[Opening THE DATA section]

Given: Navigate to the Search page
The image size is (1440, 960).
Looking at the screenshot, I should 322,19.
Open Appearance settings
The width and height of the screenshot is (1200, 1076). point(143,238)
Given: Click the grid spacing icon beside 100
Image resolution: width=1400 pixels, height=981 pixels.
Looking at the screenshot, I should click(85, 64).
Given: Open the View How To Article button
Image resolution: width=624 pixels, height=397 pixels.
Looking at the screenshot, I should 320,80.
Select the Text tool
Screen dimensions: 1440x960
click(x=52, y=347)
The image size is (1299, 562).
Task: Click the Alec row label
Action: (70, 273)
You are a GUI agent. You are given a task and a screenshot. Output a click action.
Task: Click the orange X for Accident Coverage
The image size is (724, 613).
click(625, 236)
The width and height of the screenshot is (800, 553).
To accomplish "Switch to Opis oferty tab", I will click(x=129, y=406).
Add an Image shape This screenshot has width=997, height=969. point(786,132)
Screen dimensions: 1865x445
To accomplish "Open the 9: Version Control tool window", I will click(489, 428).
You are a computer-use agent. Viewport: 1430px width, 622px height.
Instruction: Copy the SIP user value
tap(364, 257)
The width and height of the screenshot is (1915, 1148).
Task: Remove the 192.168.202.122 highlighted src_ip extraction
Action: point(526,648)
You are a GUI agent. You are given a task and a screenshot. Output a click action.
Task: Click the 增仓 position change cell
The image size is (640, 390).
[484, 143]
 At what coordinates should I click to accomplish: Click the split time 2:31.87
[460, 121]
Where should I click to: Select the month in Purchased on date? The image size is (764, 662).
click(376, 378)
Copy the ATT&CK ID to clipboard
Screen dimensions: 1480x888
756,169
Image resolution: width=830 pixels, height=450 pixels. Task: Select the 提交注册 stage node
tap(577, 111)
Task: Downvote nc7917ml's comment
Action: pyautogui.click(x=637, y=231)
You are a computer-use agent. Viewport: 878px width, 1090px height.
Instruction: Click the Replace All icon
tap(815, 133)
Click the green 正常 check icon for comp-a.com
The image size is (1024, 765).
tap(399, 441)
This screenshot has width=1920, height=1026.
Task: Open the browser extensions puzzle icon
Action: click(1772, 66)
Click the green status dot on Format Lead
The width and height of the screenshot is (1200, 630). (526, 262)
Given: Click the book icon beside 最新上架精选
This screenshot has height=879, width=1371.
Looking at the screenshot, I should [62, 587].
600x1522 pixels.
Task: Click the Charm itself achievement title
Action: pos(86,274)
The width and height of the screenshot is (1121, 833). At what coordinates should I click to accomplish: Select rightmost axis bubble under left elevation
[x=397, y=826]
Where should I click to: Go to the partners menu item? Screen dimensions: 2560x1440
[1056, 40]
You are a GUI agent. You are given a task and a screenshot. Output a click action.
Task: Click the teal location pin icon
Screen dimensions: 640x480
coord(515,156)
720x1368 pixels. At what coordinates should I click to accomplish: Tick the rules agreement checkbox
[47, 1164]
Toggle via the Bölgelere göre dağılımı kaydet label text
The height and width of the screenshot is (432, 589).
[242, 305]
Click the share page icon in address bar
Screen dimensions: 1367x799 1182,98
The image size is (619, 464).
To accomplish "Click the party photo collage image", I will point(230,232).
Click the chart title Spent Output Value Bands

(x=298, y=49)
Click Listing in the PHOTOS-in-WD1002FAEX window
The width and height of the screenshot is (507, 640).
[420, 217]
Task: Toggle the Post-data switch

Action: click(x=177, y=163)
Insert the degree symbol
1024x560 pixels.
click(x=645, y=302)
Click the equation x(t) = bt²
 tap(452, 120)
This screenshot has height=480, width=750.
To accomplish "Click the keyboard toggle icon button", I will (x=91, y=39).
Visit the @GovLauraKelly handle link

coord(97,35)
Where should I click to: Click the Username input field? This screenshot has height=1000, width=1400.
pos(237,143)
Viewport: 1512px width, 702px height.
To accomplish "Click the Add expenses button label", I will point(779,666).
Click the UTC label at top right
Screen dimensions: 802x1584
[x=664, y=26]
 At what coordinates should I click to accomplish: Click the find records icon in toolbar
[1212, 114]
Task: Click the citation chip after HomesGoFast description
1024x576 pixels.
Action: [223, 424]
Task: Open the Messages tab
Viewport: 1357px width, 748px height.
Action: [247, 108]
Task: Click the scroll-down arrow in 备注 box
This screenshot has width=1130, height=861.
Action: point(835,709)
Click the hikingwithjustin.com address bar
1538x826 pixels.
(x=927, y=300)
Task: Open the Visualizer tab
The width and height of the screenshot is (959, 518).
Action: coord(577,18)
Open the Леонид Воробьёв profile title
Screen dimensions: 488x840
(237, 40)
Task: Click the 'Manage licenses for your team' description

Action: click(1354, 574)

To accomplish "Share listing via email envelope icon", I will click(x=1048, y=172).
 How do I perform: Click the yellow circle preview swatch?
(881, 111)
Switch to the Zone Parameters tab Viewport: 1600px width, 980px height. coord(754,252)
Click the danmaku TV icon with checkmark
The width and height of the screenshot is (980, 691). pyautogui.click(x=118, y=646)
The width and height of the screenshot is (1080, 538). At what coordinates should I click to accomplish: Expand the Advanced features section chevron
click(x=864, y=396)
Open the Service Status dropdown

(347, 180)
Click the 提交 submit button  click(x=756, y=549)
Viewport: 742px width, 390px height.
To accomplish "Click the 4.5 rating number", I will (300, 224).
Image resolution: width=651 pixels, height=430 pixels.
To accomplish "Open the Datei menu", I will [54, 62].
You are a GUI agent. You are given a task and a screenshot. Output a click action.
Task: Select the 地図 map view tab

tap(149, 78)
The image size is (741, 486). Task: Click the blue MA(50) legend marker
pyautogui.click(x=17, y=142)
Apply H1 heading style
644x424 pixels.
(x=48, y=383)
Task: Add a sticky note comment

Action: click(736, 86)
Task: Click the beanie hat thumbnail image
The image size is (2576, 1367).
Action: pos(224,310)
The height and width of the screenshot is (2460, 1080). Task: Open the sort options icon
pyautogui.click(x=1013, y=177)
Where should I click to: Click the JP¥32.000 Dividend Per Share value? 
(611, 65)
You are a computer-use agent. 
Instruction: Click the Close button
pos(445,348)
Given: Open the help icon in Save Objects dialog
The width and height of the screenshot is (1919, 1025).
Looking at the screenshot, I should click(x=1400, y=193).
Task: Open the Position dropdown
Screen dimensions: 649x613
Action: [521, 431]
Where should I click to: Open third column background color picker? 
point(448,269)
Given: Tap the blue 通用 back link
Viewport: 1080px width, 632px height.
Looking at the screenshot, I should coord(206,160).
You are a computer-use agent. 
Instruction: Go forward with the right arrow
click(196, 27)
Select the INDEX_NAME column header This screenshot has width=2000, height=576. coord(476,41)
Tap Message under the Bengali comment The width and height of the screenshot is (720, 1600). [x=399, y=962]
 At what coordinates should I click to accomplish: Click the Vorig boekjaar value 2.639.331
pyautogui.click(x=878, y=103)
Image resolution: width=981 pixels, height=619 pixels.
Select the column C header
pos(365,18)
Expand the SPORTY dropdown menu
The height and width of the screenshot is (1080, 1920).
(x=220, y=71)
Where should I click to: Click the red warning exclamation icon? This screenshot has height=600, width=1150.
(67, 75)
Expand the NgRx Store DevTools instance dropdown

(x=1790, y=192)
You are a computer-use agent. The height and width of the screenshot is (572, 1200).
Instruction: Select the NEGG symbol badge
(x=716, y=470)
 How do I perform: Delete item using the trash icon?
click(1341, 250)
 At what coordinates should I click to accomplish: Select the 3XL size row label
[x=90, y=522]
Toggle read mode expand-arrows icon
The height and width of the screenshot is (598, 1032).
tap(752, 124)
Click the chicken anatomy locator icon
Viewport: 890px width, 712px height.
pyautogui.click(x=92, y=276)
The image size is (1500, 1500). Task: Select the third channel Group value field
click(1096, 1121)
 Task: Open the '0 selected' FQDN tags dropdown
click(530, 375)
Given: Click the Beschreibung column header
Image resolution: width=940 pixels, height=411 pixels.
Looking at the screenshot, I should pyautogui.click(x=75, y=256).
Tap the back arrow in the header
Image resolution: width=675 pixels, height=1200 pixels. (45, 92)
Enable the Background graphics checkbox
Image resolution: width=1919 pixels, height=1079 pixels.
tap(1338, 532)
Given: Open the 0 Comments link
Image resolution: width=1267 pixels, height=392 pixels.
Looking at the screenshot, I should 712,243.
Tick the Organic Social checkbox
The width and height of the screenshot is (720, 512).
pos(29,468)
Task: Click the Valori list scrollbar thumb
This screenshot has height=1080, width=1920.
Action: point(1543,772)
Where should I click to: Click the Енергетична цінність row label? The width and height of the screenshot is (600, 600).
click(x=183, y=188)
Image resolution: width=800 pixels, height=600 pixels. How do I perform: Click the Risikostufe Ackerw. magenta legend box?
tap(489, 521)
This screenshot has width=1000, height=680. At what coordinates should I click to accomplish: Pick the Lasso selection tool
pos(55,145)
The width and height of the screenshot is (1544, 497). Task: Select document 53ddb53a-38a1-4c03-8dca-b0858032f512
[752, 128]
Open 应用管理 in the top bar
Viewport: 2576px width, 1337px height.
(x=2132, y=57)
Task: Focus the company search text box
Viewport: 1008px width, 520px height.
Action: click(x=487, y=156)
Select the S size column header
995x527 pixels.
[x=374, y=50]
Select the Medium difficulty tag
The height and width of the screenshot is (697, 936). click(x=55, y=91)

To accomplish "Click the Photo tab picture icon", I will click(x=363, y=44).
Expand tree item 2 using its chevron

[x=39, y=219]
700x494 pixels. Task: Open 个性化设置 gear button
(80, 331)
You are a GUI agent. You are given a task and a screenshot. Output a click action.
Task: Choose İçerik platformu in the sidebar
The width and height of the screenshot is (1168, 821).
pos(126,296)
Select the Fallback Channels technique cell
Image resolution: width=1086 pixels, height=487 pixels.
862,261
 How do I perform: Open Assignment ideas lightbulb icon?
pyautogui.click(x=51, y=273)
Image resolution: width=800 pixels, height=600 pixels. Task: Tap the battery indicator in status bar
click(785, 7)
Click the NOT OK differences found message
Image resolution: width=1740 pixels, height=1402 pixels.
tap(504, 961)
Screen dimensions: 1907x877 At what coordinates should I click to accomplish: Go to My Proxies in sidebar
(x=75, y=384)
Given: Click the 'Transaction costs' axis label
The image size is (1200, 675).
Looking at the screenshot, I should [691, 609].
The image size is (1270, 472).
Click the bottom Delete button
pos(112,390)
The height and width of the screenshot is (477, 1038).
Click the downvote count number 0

[Closing THE DATA section]

• TASK ITEM: Working from the records above, find how many lines contain the string "computer" and answer with the bare number.

• REPLY TO THE TASK: 5